Paige raised her eyebrows. “Oh. I thought—”

“We did.” I interrupted her. “We decided an open back was best. But I couldn’t stop thinking about how much you loved the idea of buttons, so . . .” I turned the dress form around and pulled off the sheet. “I’m hoping maybe this will work.”

Paige’s hand flew to her mouth and she gasped. “Ohhh, Dani. It’s beautiful!”

“Do you really like it?”

“It’s perfect.” She reached out and touched the back of the dress. “So this whole middle part is completely sheer?”

“Right. You’ll barely see it when it’s against your skin, except for the buttons, obviously, and the little bit of lace that comes over your shoulder here and trims the opening. And then, look.” I turned the dress back around. “The same lace wraps around to the front and will continue down the skirt.”

“All over?”

I crossed my fingers. It was a sheath dress, per Paige’s request, so no giant full skirt walking down the aisle for her. With such a simple outline, lace all over was exactly what I was hoping for. “I really think it will be beautiful.”

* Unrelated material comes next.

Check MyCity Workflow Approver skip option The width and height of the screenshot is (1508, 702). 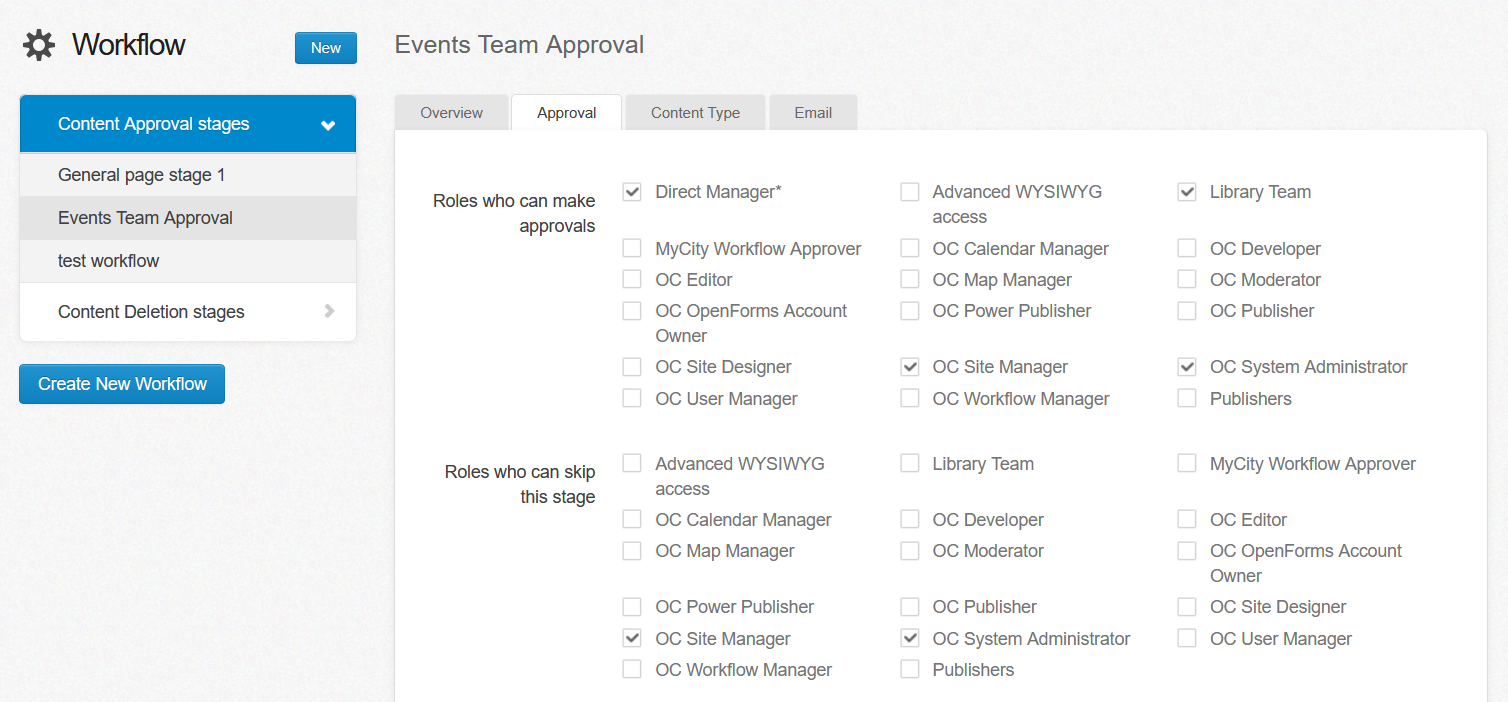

She nodded. “Oh, me too!” She reached out to hug me. “Seriously. This is the nicest thing anyone has ever done for me.”

“I can’t wait to see it on you. There might still be a few pins on the skirt, but a few more hours of work and I should have it ready for you to try on before your Mom leaves town.”

Paige smiled. Her mom was slightly less confident in my ability to make a wedding dress than Paige was. To have a finished product to show her would probably do a lot to relieve some of the wedding tension Paige was feeling. She got along with her Mom. Most of the time, anyway. But they’d definitely had it out over more than a few wedding details. “I’m so glad. I didn’t want to push you, but man, Mom’s been driving me crazy over this dress.”

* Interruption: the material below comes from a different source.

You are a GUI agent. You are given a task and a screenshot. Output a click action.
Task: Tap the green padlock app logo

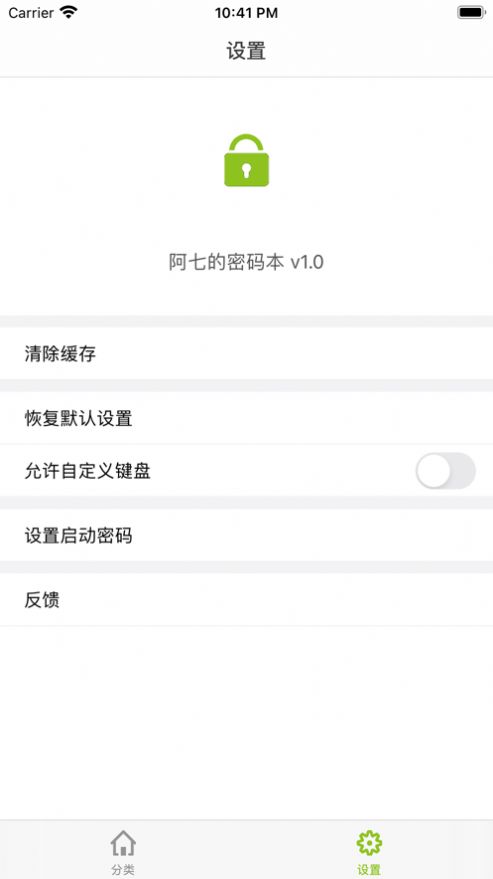(x=246, y=160)
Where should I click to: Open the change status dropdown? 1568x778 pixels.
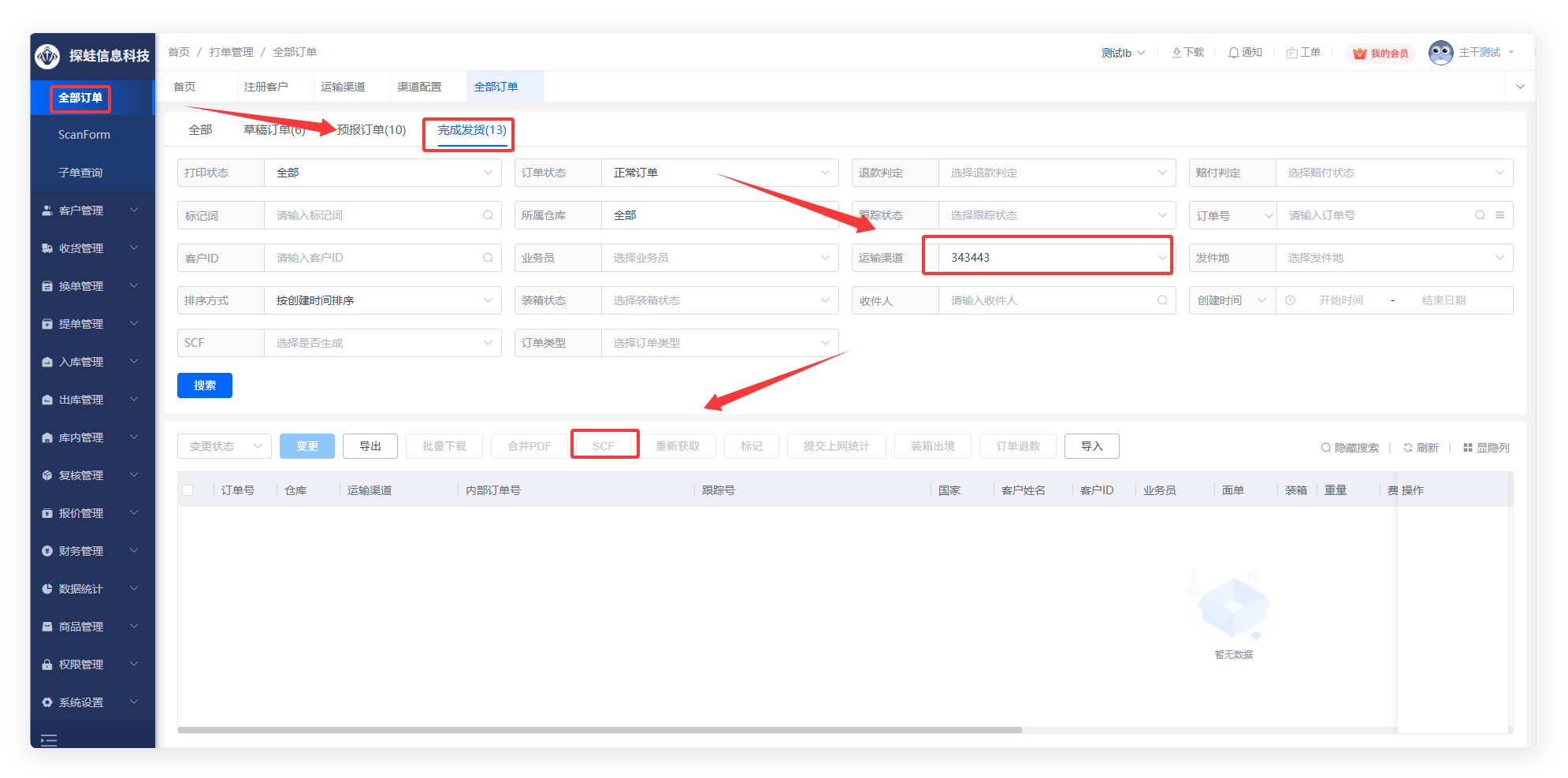[225, 446]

“She’s here through next Thursday, right?”

“Yeah, but her flight is super early Thursday morning, so it’ll have to be on Wednesday.”

Five days. I looked back at the dress. “I can finish in five days.”

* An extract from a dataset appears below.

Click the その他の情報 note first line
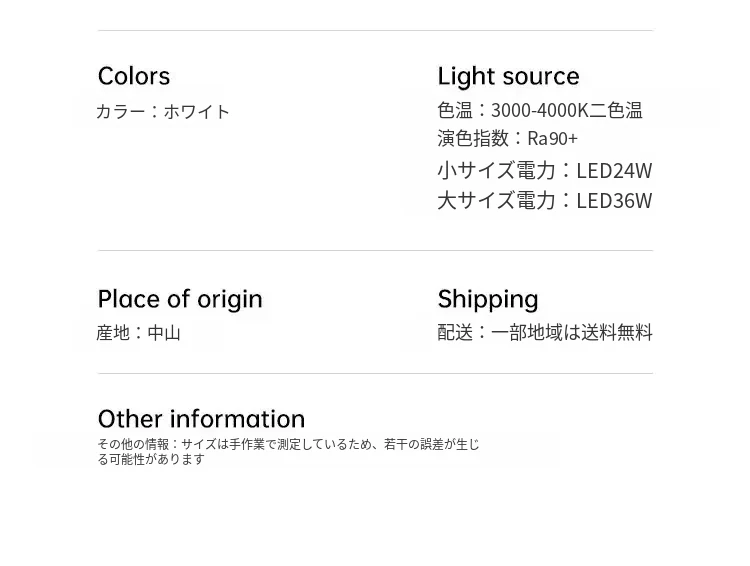 pos(288,444)
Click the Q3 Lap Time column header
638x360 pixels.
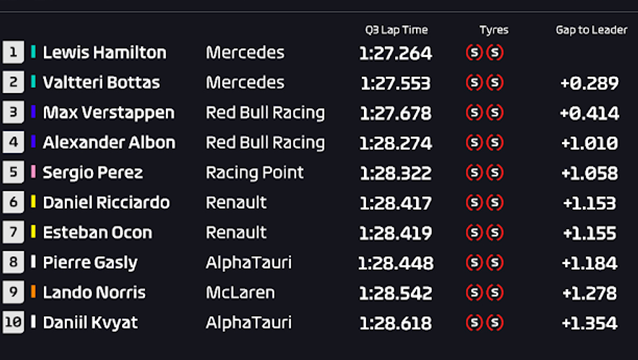(x=396, y=30)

Paige gave me a hug, squeezing extra hard before letting me go. “Alex is stupid, Dani,” she said, her voice close to my ear. “Don’t even give him another thought.”

 

 

Chapter Eight

 


Alex

“How long has it been?” Isaac leaned forward, stretching his arms far over his head.

I closed out the book I was reading on my phone and looked at the clock. “Three hours,” I said. “We’ve now officially been on the airplane on the ground, twice as long as we will be in the air. If,” I added, “we ever leave the ground.” The flight crew had cited ambiguous “delays” and a backlog of planes trying to leave JFK, but three hours? I’d done a lot of flying over the years and had never waited so long before takeoff.

Isaac groaned. “I think Charleston is going to sink into the ocean before we make it home.”

“Probably not,” I answered dryly. “But you aren’t going to be home in time to film. Did you leave anything for Tyler to post?”

He scrubbed his hands across his face. “No. I thought I’d be home in time.”

“Can he do it without you?”

He pursed his lips. “Most of it, yeah. But also . . .” His voice trailed off as he looked around the plane. “I think I’ll do a little something from here, too.”

“From the plane? Can you do that?”

“Why not? I’ll talk to a few people, do some trivia, then we can send the footage back to the studio and Vinnie can splice it in with Steven’s tech news stuff. I mean, look around. Everybody’s bored. This will be fun.”

For the next thirty minutes, I watched in awe as Isaac morphed into a full-scale entertainer. All he did was talk to people, ask them questions, play a few random trivia games. But he had a way of engaging people that was unparalleled. My part was easy. I simply followed behind him with a digital consent agreement I’d worked up on the fly and made sure everyone who appeared on video signed it and gave us rights to publish.

It was fascinating seeing Isaac in his element. I’d watched his show, and the process of filming and production countless times, but this was different. Isaac was interacting with people—many of whom knew who he was and seemed very excited for the interaction—face-to-face. It brought him to life in a way that his studio stuff didn’t quite capture.